**MATERIAL SUPPLIED:**
* * * *
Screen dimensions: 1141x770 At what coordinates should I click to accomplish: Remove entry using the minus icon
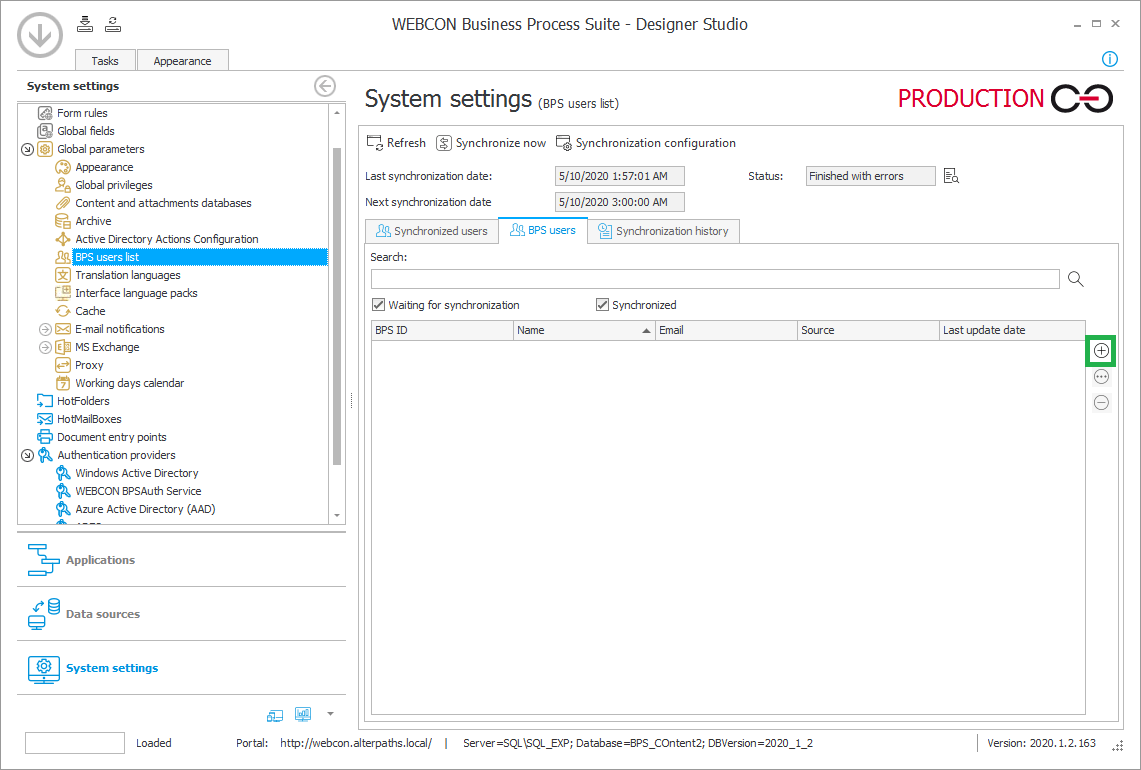click(1100, 402)
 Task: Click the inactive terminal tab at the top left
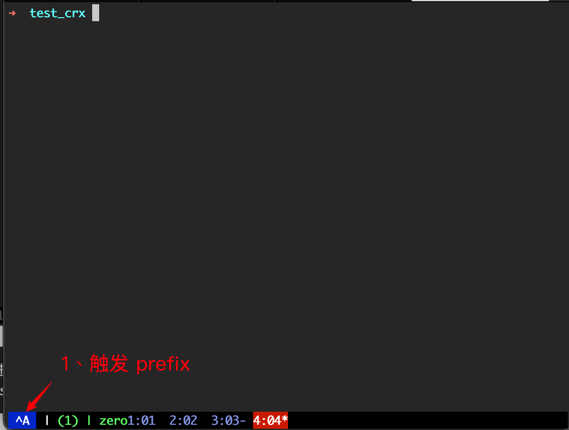coord(69,1)

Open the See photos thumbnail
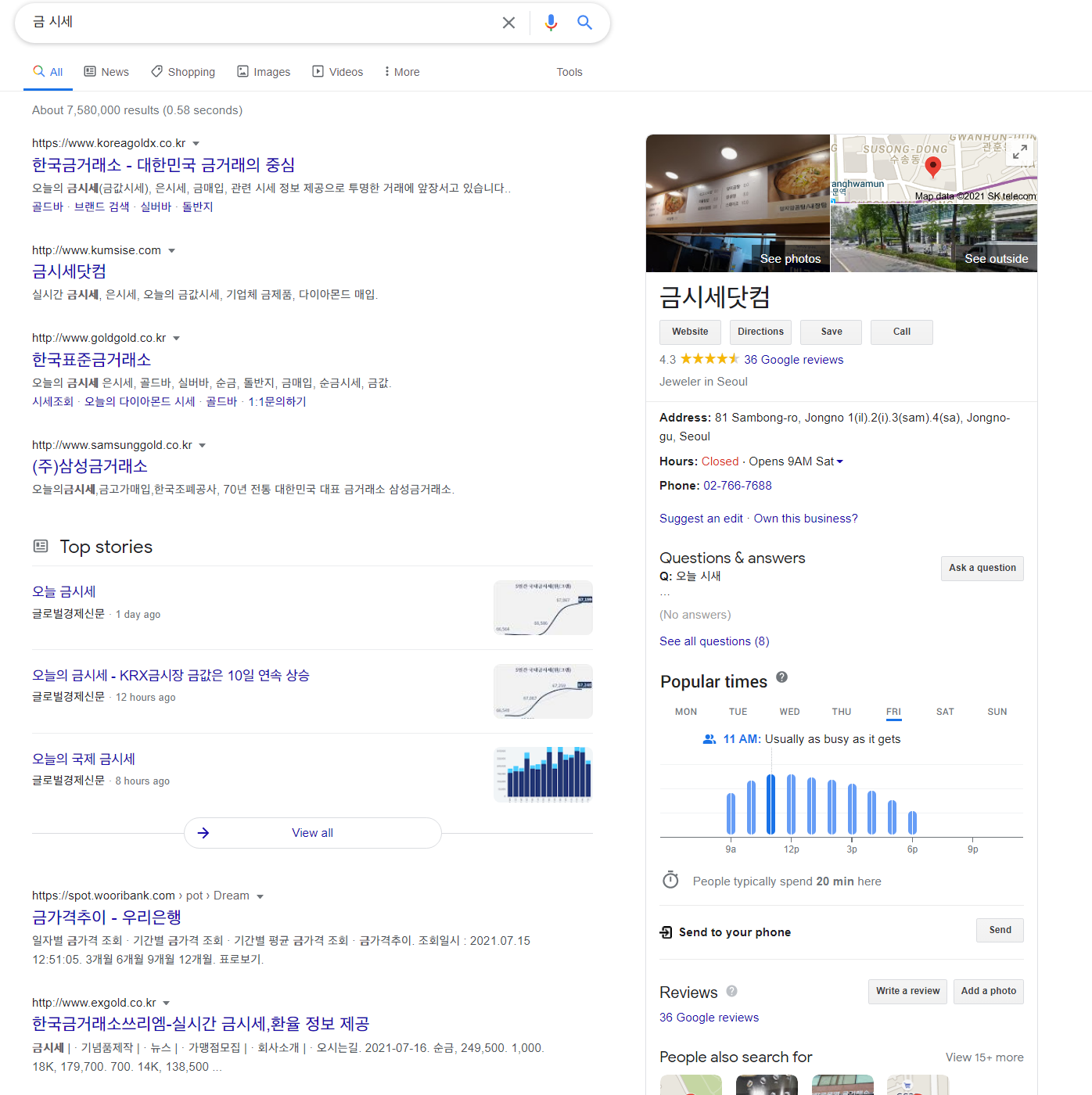[x=738, y=203]
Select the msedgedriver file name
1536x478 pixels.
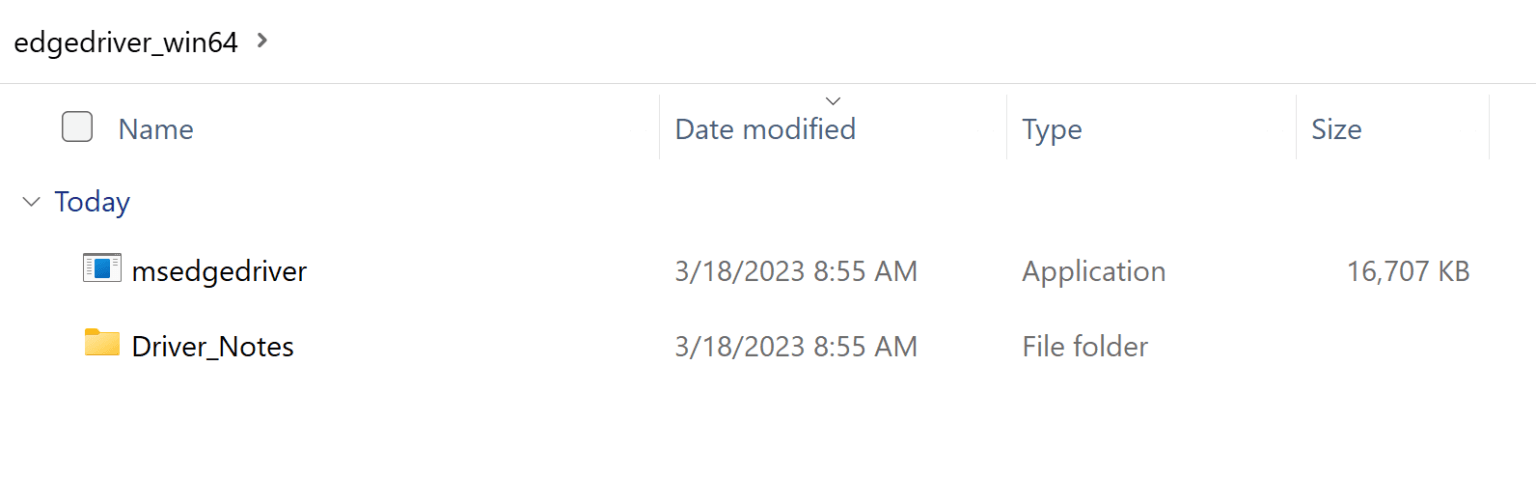tap(219, 271)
* * * *
**GOAL:**
Rewrite all of the lines above, replacing "thumbnail" with "preview image" and keeping everything else unchanged. Omit the pictures.

**COMPLETED EXERCISE:**
Screen dimensions: 1141x770 At what coordinates should I click to accomplish: Remove entry using the minus icon
click(1100, 402)
 Task: Click the inactive terminal tab at the top left
coord(69,1)

Open the See photos preview image
[x=738, y=203]
Select the msedgedriver file name
1536x478 pixels.
tap(219, 271)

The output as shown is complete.